| What is being asked |
Repeat exactly, and nothing more, the lines from the one that includes "The width and height of the screenshot is (760, 529)." through the final line of the entries; skip the pictures.

■ ■ ■

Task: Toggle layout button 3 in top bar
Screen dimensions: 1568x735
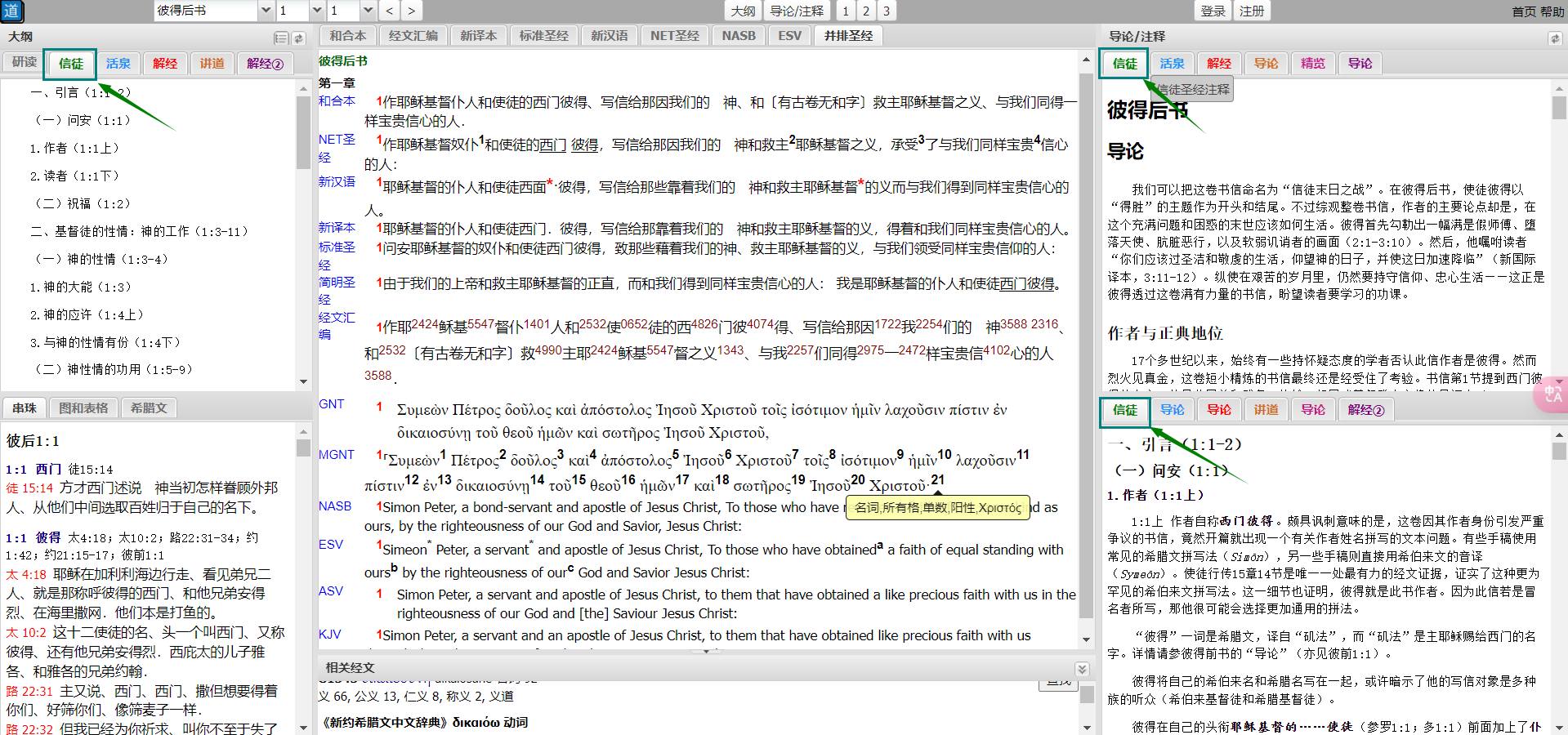Action: (887, 11)
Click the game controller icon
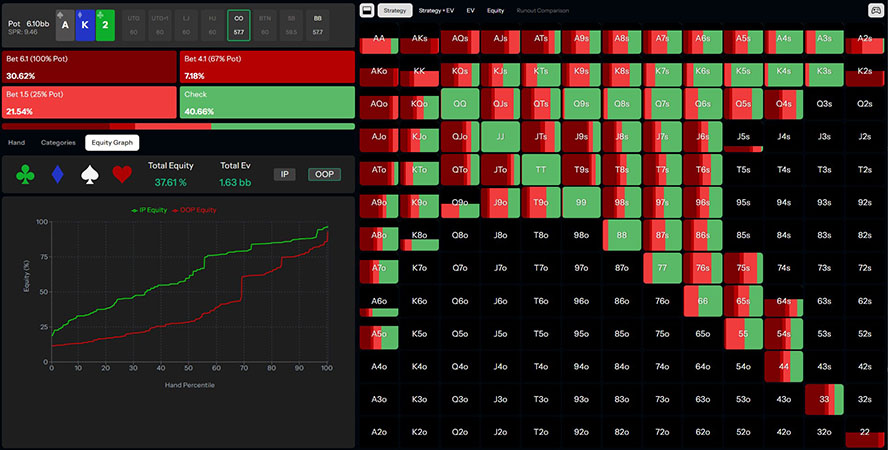The width and height of the screenshot is (888, 450). tap(876, 10)
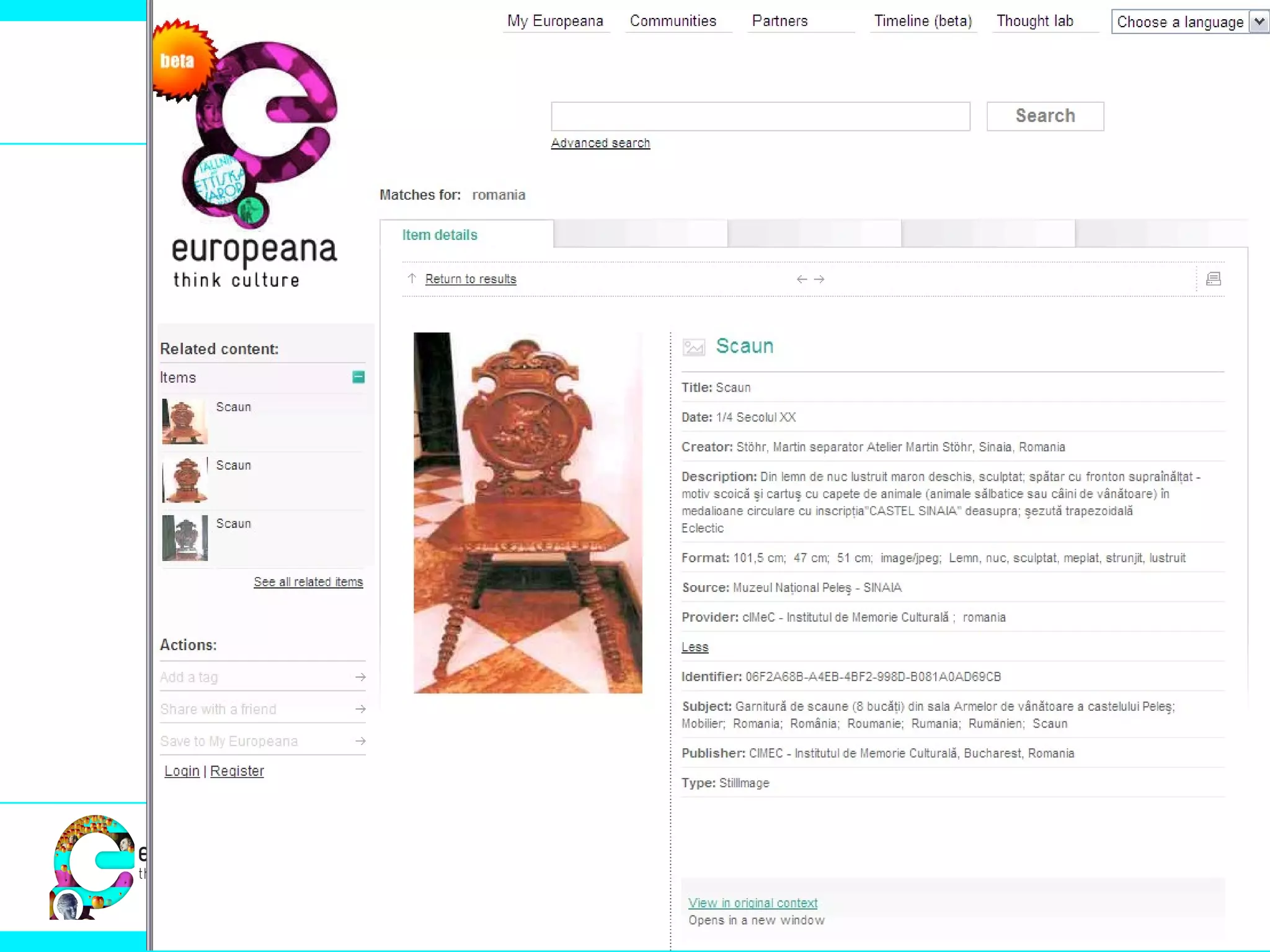Focus the search text field
Viewport: 1270px width, 952px height.
pos(760,116)
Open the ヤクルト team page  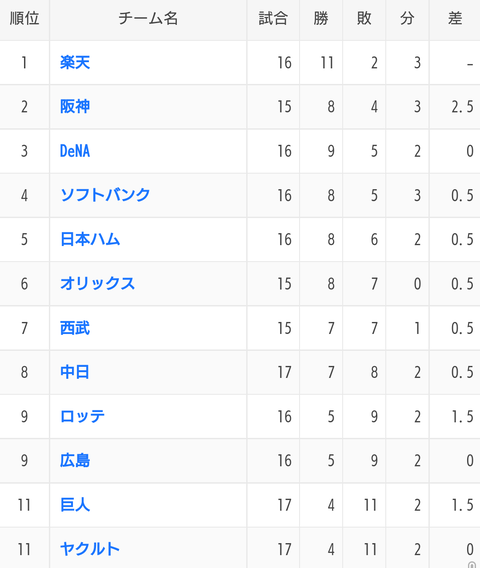pos(90,549)
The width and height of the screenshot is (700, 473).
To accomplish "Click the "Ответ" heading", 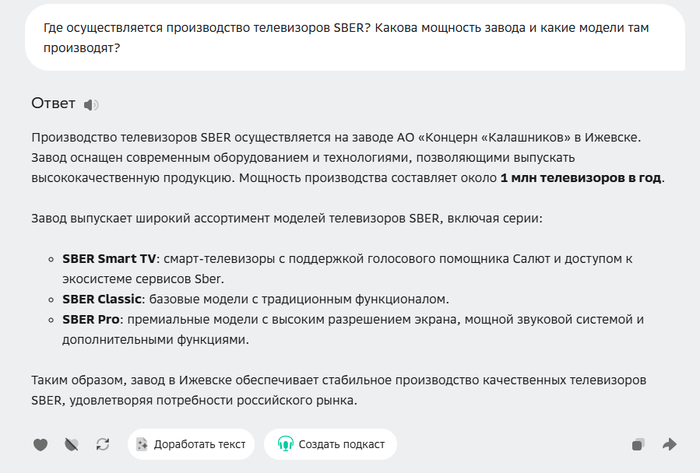I will pyautogui.click(x=53, y=104).
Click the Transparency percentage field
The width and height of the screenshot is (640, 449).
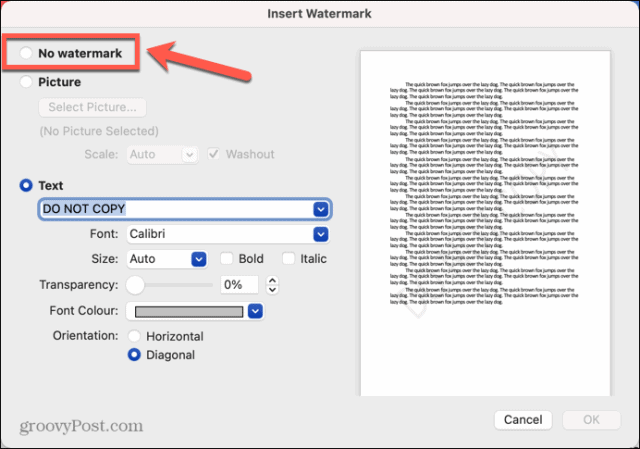click(x=239, y=285)
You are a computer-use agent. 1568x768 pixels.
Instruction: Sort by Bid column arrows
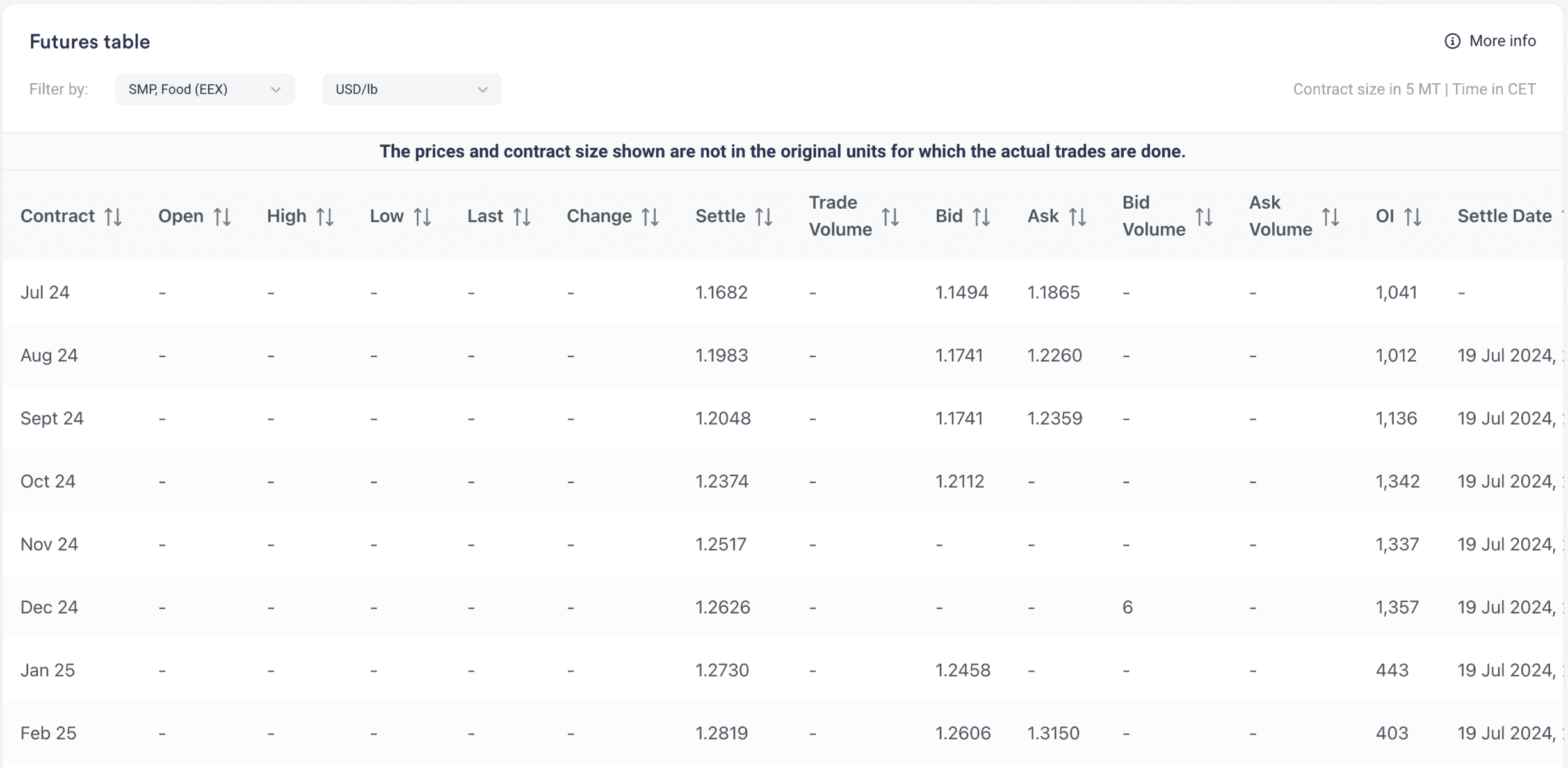(982, 217)
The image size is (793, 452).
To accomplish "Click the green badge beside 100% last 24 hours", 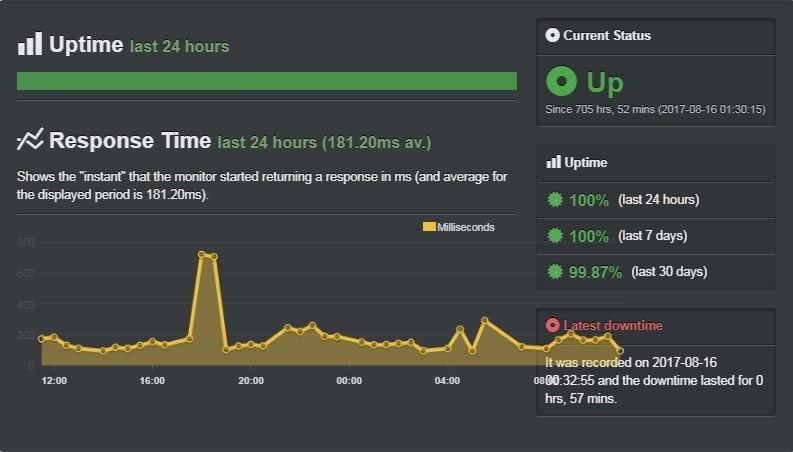I will [x=555, y=200].
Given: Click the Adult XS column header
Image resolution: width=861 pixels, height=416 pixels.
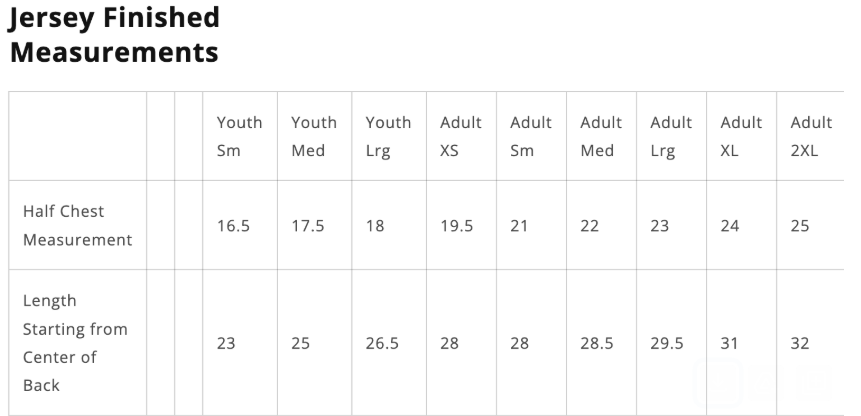Looking at the screenshot, I should (x=460, y=137).
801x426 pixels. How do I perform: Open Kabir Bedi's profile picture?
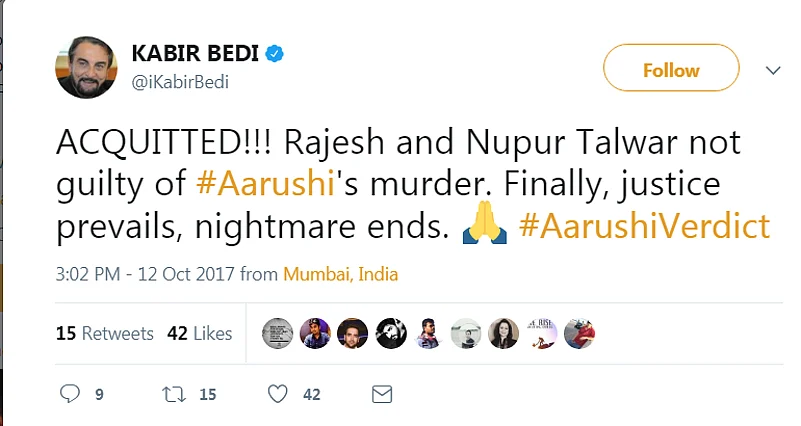click(x=86, y=66)
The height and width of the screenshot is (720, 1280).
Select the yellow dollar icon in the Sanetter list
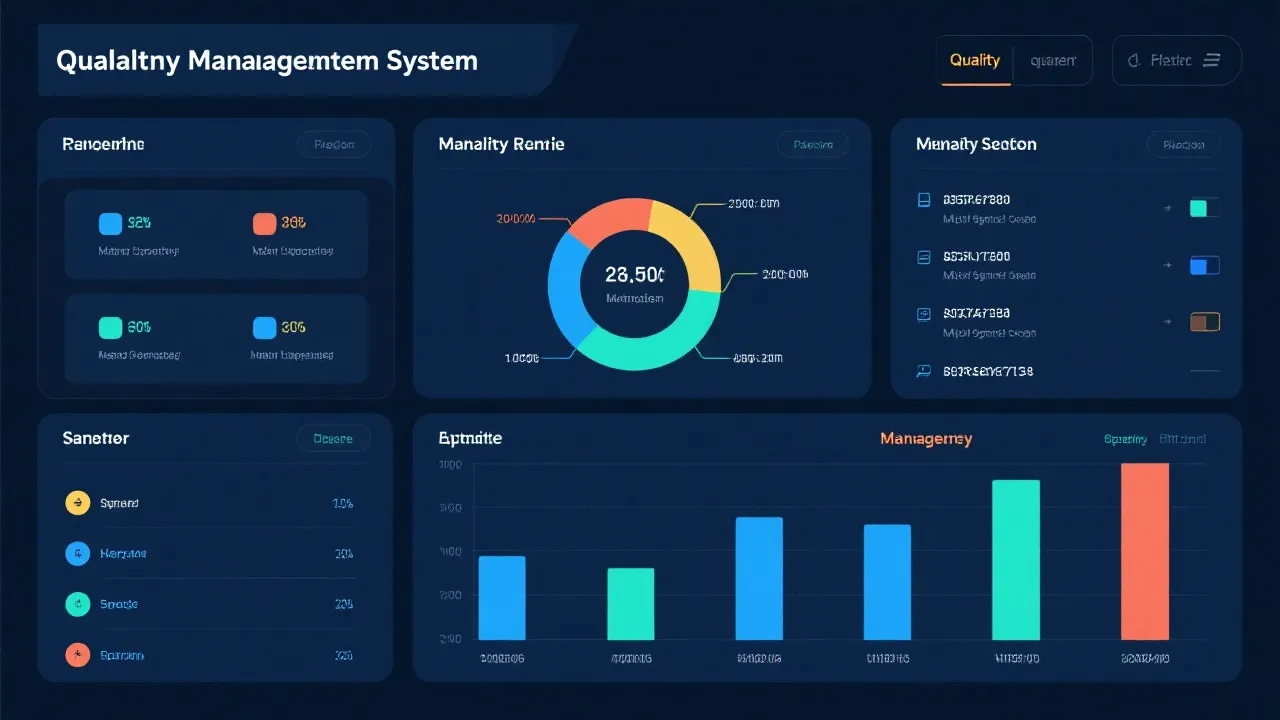(x=78, y=503)
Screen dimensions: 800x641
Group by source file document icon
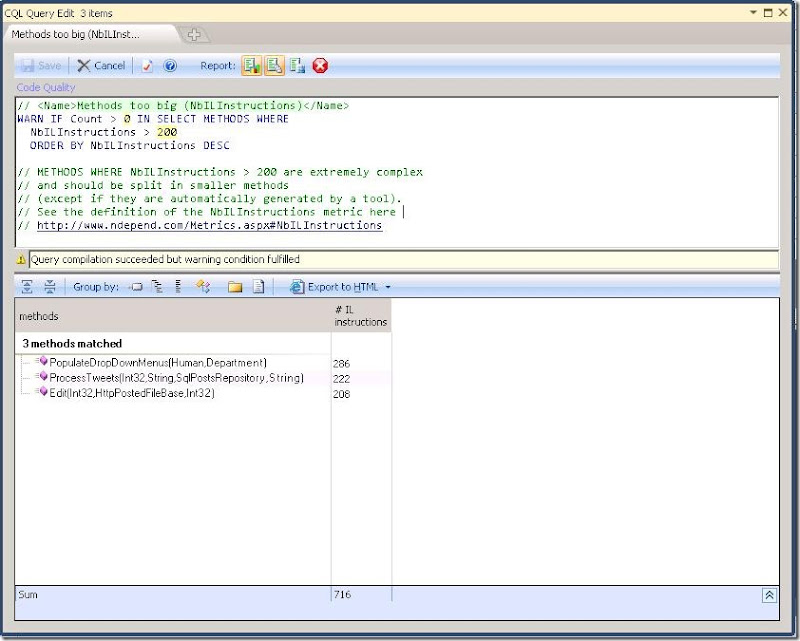coord(258,287)
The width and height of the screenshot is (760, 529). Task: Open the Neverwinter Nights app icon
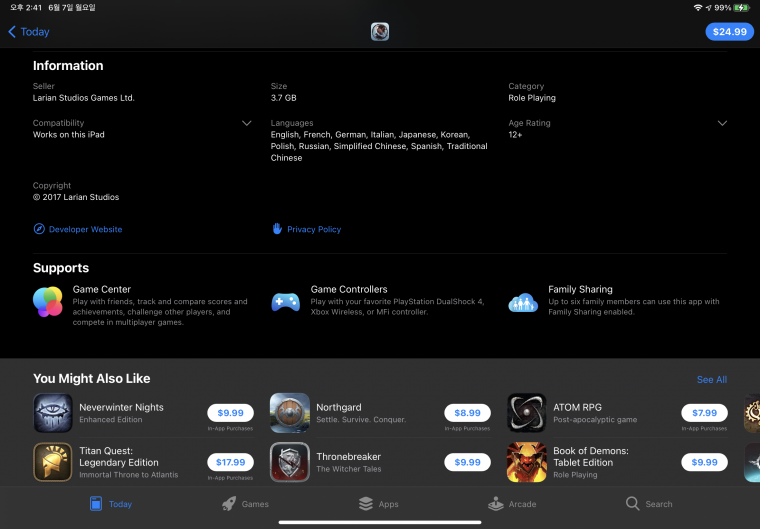coord(53,413)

■ ■ ■

| Output |
The width and height of the screenshot is (760, 529). Task: Open the Neverwinter Nights app icon
coord(53,413)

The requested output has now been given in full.